Citado para os termos da execução, a executada veio deduzir os presentes embargos, alegando, em síntese, que a decisão que serve de base a esta execução assentou numa errada interpretação e aplicação das normas legais, porquanto:
- se considerou que a executada não fez prova de que o motorista que conduzia o veículo se encontrava ao seu serviço, em regime experimental, como acontecia, sendo que o Código do Trabalho não impõe a redução a escrito do contrato de trabalho;
- embora esse trabalhador deva constar do registo de pessoal da entidade patronal, “a violação de tal obrigação não pode ter como consequência a não consideração do mesmo trabalhador, como trabalhador em regime experimental”;
Termina concluindo que é inexequível o título que serve de base à execução, propugnando pela extinção da execução, com o consequente levantamento e cancelamento da penhora.

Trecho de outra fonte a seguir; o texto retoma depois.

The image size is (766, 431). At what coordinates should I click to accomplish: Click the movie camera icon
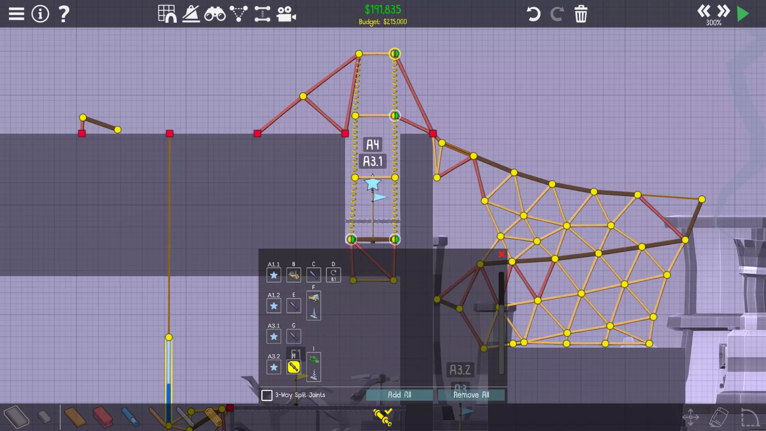[286, 14]
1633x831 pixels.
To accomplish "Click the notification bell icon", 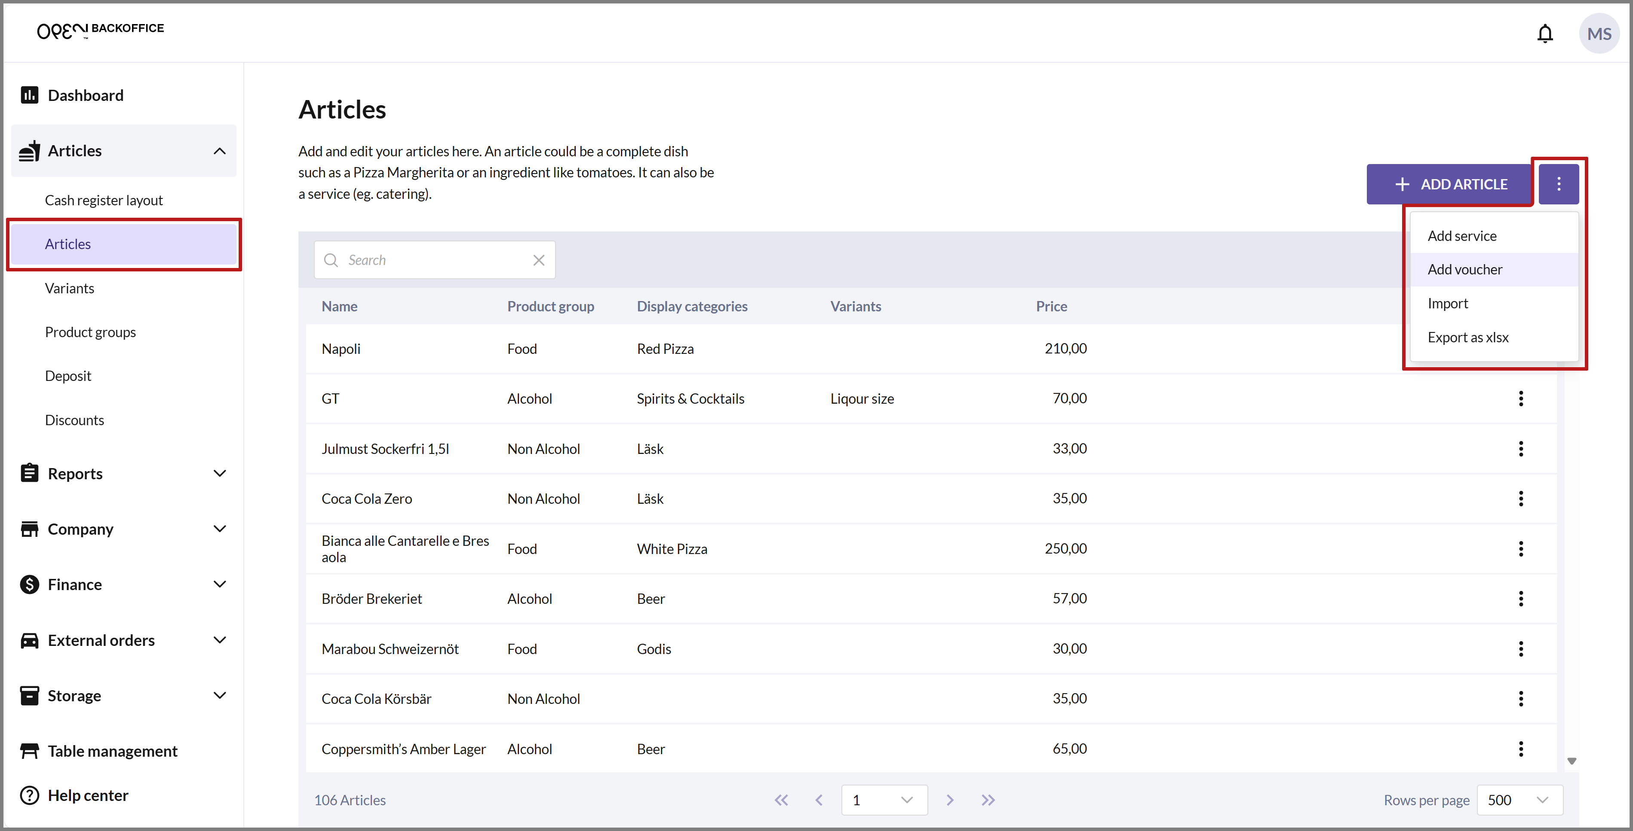I will click(x=1544, y=34).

Foi então proferido o despacho recorrido, que concluiu da seguinte forma:
Em face do exposto e ao abrigo do disposto no art.º 817.º, n.º 1, al. b) do CPC, rejeito liminarmente a oposição à execução.
Custas pela executada”.
Inconformada, a executada interpôs recurso, formulando as seguintes conclusões:
“1ª Na oposição à execução baseada em decisão administrativa, o executado pode alegar, para além dos fundamentos especificados no artigo 814º do Código de Processo Civil, quaisquer outros que lhe teria sido lícito deduzir como defesa no processo de contra ordenação e, designadamente, em sede de recurso de impugnação.

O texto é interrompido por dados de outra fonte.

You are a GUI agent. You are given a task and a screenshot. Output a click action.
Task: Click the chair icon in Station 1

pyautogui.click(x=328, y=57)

2ª Ao rejeitar liminarmente a oposição à execução, a sentença recorrida violou o disposto no art. 816º do Código de Processo Civil.
3ª Deve, pois, ser substituída por outra que admita a deduzida oposição à execução, prosseguindo esta os seus termos até final”.
Colhidos os vistos, cumpre apreciar e decidir.

II- FUNDAMENTOS DE FACTO
Releva a seguinte factualidade, que se dá por assente, considerando os elementos que constam do processo de contra ordenação incorporado na acção executiva:
1. Em 18 de Maio de 2005 a Direcção Geral de Transportes Terrestres – Delegação de Transportes do Centro, proferiu decisão no processo de contra-ordenação instaurado contra a executada, A….. Lda, condenando-a no pagamento de uma coima no valor de 5.037,86€, fixando ainda as custas, da responsabilidade da executada, em 45,39€.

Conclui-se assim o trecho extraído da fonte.